■ Stated exercise ■
Rewrite the lines below as a Markdown table with the columns "Number" and "Line", one row per line, and skip any blank lines. Leave the pictures out of the table.
** START OF The records **
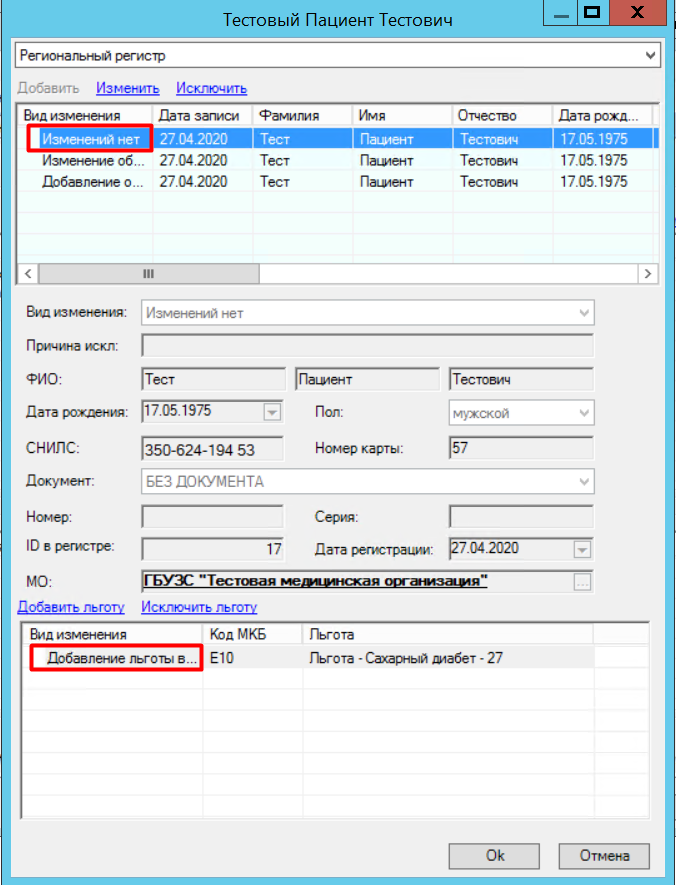This screenshot has width=676, height=885.
Task: Open the Дата рождения date picker arrow
Action: point(272,412)
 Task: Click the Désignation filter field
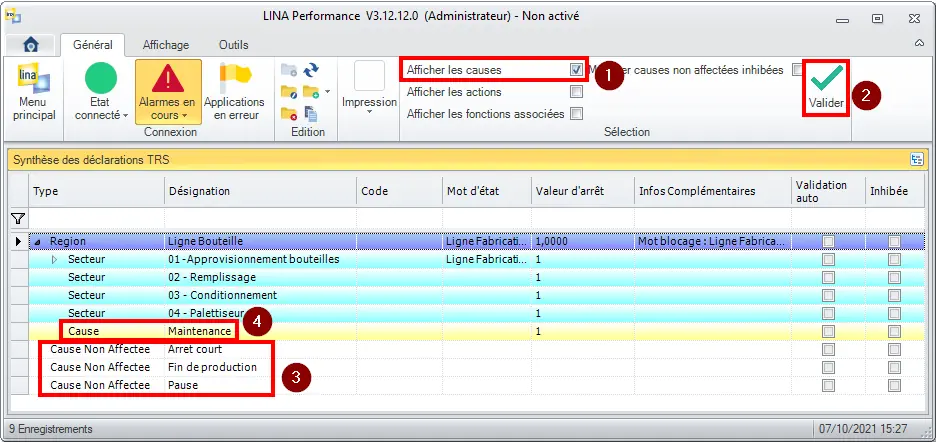tap(260, 218)
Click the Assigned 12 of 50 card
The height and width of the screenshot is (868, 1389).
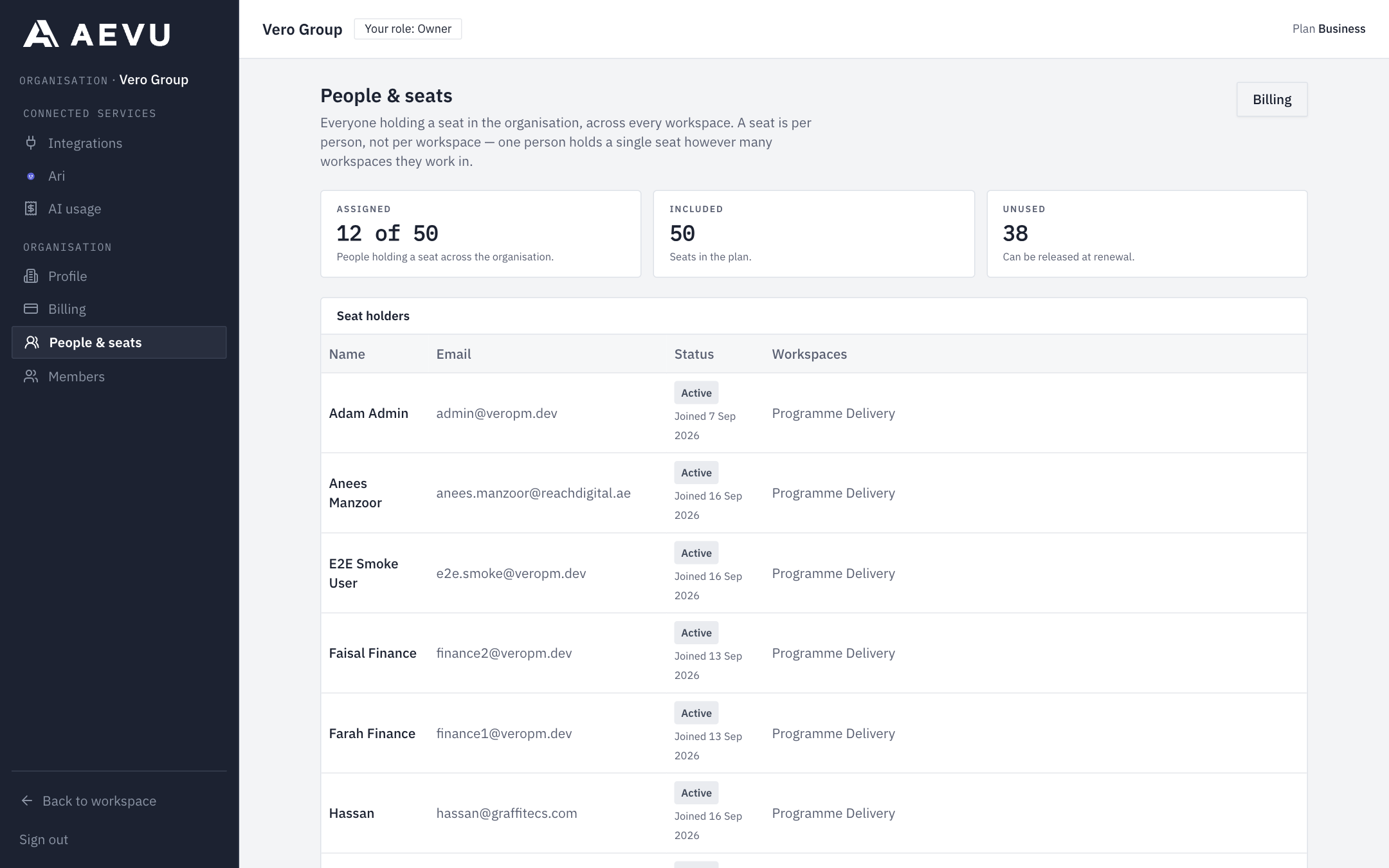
** END OF The records **
■ The response ■
| Number | Line |
|---|---|
| 1 | This screenshot has width=676, height=885. |
| 2 | Task: Open the Дата рождения date picker arrow |
| 3 | Action: point(272,412) |
| 4 |  Task: Click the Désignation filter field |
| 5 | tap(260, 218) |
| 6 | Click the Assigned 12 of 50 card |
| 7 | The height and width of the screenshot is (868, 1389). |